Langkah ini dipicu oleh kemarahan publik yang meluas atas tewasnya Renee Nicole Good (37), yang ditembak saat berada di dalam mobilnya di sebuah kawasan permukiman oleh seorang petugas Immigration and Customs Enforcement (ICE).
Pemerintahan Presiden Donald Trump dan Menteri Noem menyebut insiden tersebut sebagai aksi “terorisme domestik” yang melibatkan seorang “agitator profesional”. Namun klaim itu diperdebatkan keras oleh pejabat lokal dan rekaman video yang beredar. Wali Kota Minneapolis Jacob Frey menyebut penembakan tersebut sebagai penggunaan kekuasaan yang sembrono dan menuntut agar ICE angkat kaki dari kota itu.
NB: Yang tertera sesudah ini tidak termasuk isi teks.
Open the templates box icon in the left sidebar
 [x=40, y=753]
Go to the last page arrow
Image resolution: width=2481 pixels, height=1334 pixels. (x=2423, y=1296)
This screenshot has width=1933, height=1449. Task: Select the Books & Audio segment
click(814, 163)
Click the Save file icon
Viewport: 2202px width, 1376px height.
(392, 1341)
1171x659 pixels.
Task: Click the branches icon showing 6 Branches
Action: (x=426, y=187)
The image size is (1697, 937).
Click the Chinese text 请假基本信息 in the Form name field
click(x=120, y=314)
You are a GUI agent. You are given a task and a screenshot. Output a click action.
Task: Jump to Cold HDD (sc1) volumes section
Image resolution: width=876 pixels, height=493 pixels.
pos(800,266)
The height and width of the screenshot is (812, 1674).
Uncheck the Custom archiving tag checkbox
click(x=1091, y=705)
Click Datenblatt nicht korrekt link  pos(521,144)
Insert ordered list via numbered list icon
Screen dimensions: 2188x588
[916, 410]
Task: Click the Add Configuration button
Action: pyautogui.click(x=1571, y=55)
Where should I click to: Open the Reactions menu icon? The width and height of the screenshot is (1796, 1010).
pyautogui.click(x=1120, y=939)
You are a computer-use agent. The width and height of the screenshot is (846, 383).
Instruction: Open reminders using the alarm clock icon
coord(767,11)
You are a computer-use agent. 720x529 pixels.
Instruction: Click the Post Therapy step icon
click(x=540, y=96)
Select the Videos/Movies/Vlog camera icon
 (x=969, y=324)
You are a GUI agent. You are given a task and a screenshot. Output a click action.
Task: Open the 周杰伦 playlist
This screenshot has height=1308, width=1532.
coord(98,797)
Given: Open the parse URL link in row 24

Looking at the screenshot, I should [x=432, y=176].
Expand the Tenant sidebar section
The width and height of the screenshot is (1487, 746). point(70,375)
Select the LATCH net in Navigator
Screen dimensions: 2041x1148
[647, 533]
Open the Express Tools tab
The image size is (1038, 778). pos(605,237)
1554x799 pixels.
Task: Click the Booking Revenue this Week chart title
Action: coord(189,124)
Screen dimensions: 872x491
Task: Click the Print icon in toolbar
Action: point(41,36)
Alih-alih menarik pasukan, pemerintah federal justru mengirimkan tambahan agen ke Minneapolis. Ketegangan antara aparat federal dan warga setempat pun meningkat.
Robin Kelly, anggota DPR dari Illinois, akan mengajukan pemakzulan bersama Ilhan Omar dari Minnesota dan Maxine Dexter dari Oregon. Ketiganya mewakili negara bagian yang dalam beberapa hari terakhir mengalami insiden penembakan warga oleh agen federal.
Dalam dokumen pemakzulan, para legislator Demokrat menuduh Kristi Noem melakukan:
• Penghalangan pengawasan Kongres, termasuk menahan dana yang telah disetujui DPR dan melarang anggota legislatif memasuki fasilitas Departemen Keamanan Dalam Negeri (DHS);
• Pelanggaran kepercayaan publik melalui penangkapan tanpa surat perintah serta penggunaan kekerasan terhadap warga negara AS dan individu yang memiliki status hukum;
• Konflik kepentingan, dengan menggunakan dana publik untuk kampanye iklan perekrutan ICE dan memberikan kontrak perekrutan senilai sekitar US$200 juta kepada perusahaan yang dikelola suami pejabat tinggi DHS sekaligus juru bicara utama departemen tersebut.